One visitor told they found that the home “had a nice feel when you come in”, another stated that were “really impressed with it”. A person who used the service told us “I am very content here”.

People did not raise any concerns about their care. However we found that care plans did not always reflect people’s needs and action identified had not always been carried out.

Staff were up to date with training on ensuring that people were kept safe and were able to tell us what they would do if they had concerns.

Sufficient pre employment checks had been carried out on staff members.

We found that the provider was not administering and recording medication correctly or following their medication policies.

Inspection carried out on 8, 11 October 2012

During a routine inspection

One person who used the service told us that "it's a brilliant place. The best I've found". Another person stated "its very very good".

All the people we spoke with enjoyed the food. One person stated that there was "plenty of food, its very nice and good choice".

One person who used the service commented "the staff are very friendly", another person told us they were very helpful.

We found that not all care plans were up to date and contained relevant information. There were concerns with the management of medicines and staffing levels.

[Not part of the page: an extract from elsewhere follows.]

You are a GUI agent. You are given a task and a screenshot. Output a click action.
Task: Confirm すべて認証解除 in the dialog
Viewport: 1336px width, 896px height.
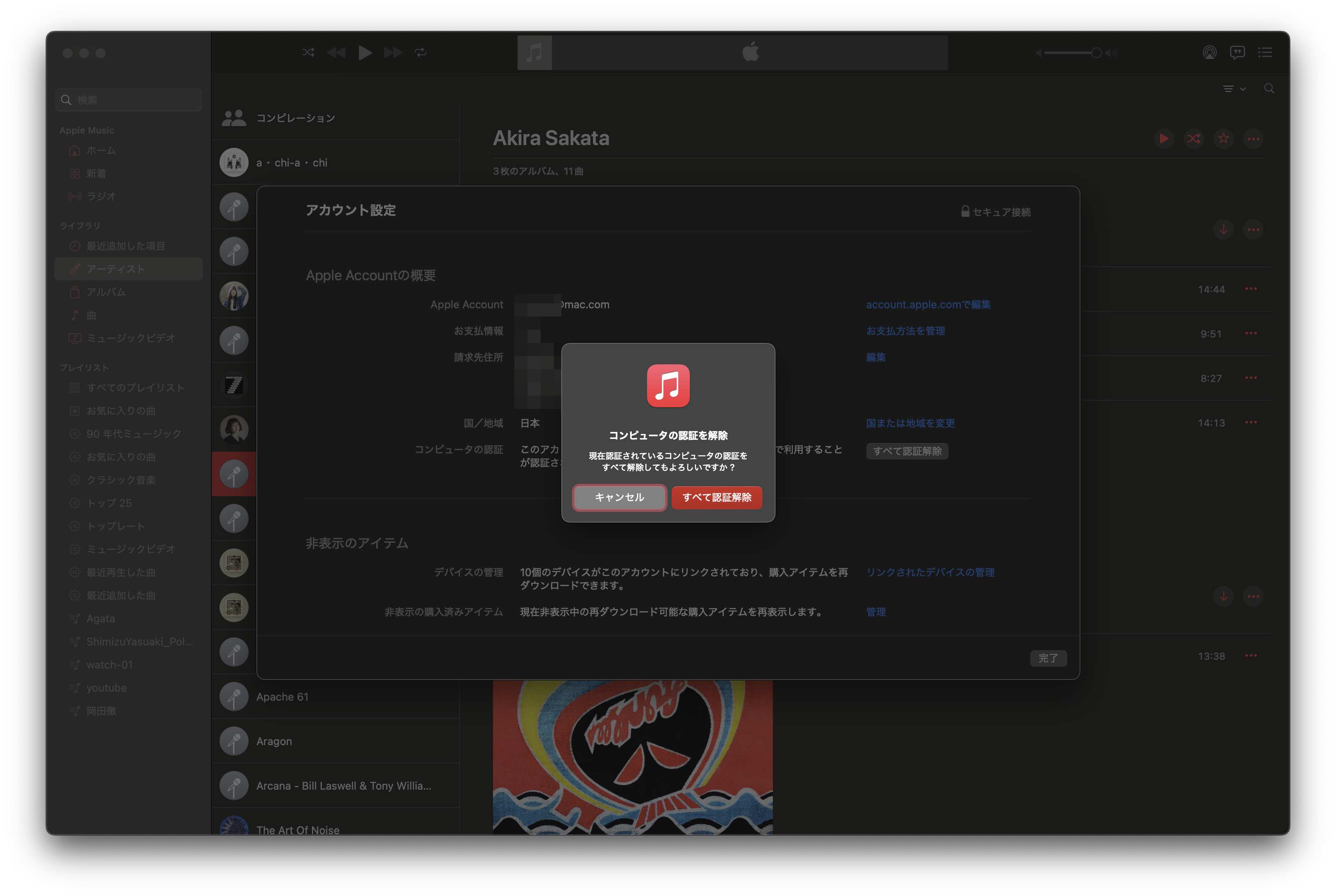click(716, 498)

Inspection carried out on 4 July 2011

During a routine inspection

People told us they were happy with the way they were being cared for. They said “on the whole it’s very good; I’ve got nothing to complain about”; “I’m very happy here” and “I couldn’t be any better looked after than what I am”. Their involvement in their care planning was not well documented, but people said they had choices about how they spent their time. One said “you please yourself what you do, sometimes I have breakfast or meals in my room. You are entitled to please yourself what time you go to bed”.

People told us they felt safe living at Elvaston Lodge. One person said “I do feel safe. I don’t think the staff could be kinder or better than what they are”. People did not always benefit from written protection plans where they were at risk of injury from fellow residents, but one person told us “I don’t think they can do any more for us”.

People were asked for their opinions about the way the service was run and had regular opportunities through resident's meetings to have their say.